───── SOURCE RECORDS

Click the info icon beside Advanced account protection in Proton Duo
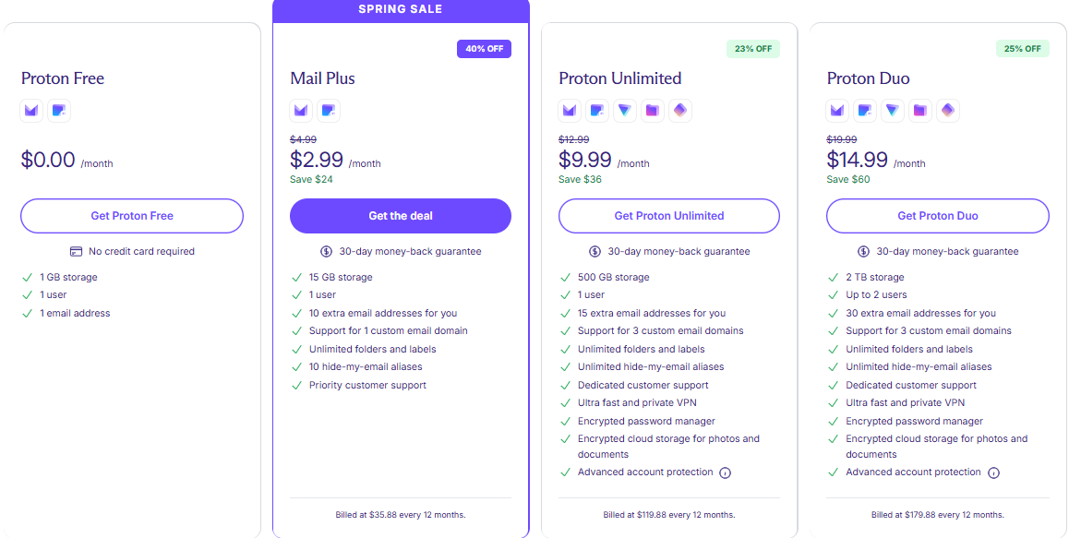The image size is (1069, 538). click(x=994, y=472)

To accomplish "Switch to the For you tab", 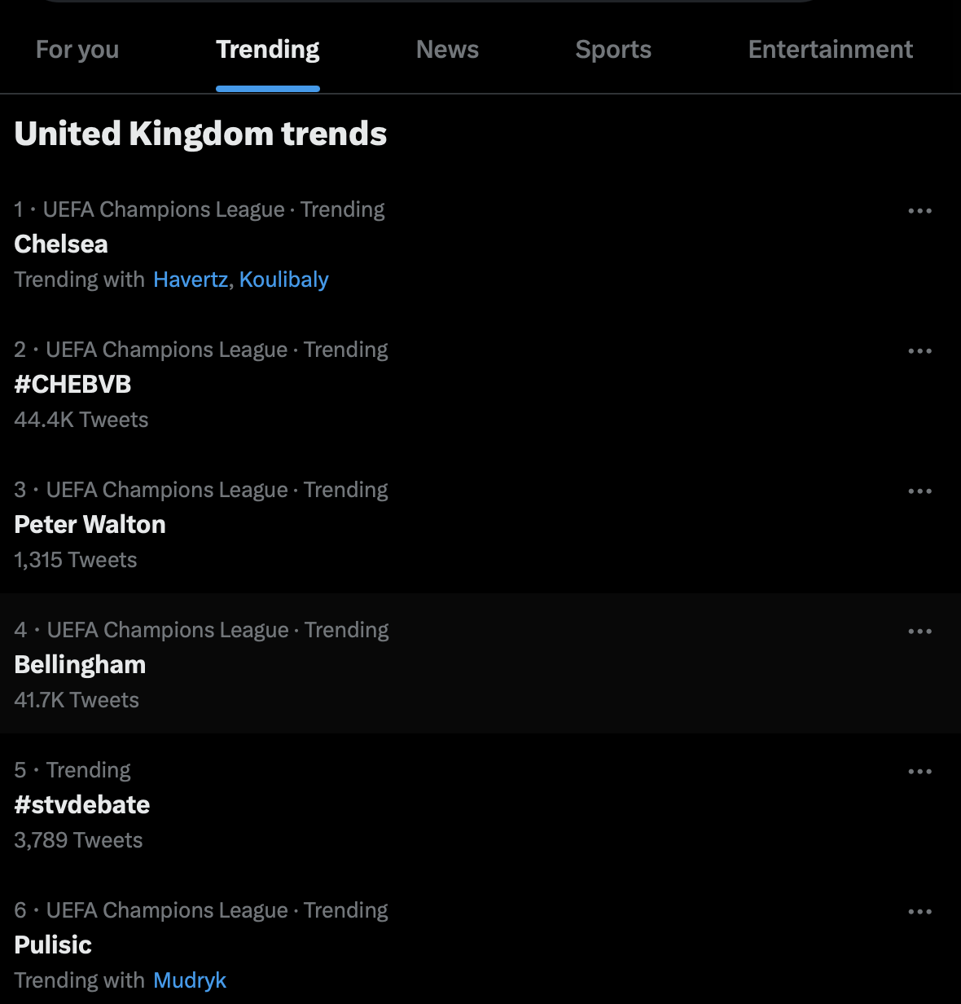I will click(77, 50).
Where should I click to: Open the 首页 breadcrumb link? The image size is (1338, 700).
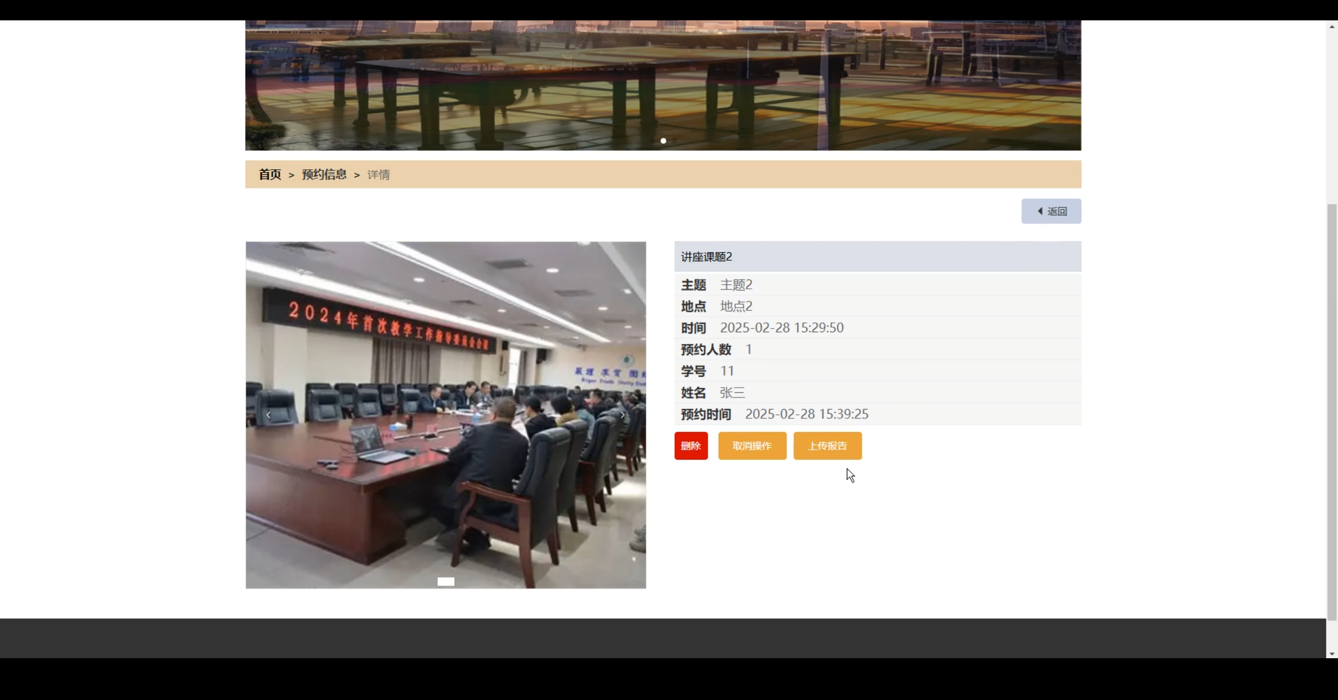[270, 174]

──────────

PROBLEM TO SOLVE
Update the items from the line with "Where should I" up to and including the last line, replacing "breadcrumb" with "navigation" and leaving everything else unchanged. Give only those lines, and omit the pictures.

RESULT
Where should I click to: Open the 首页 navigation link? The image size is (1338, 700).
[270, 174]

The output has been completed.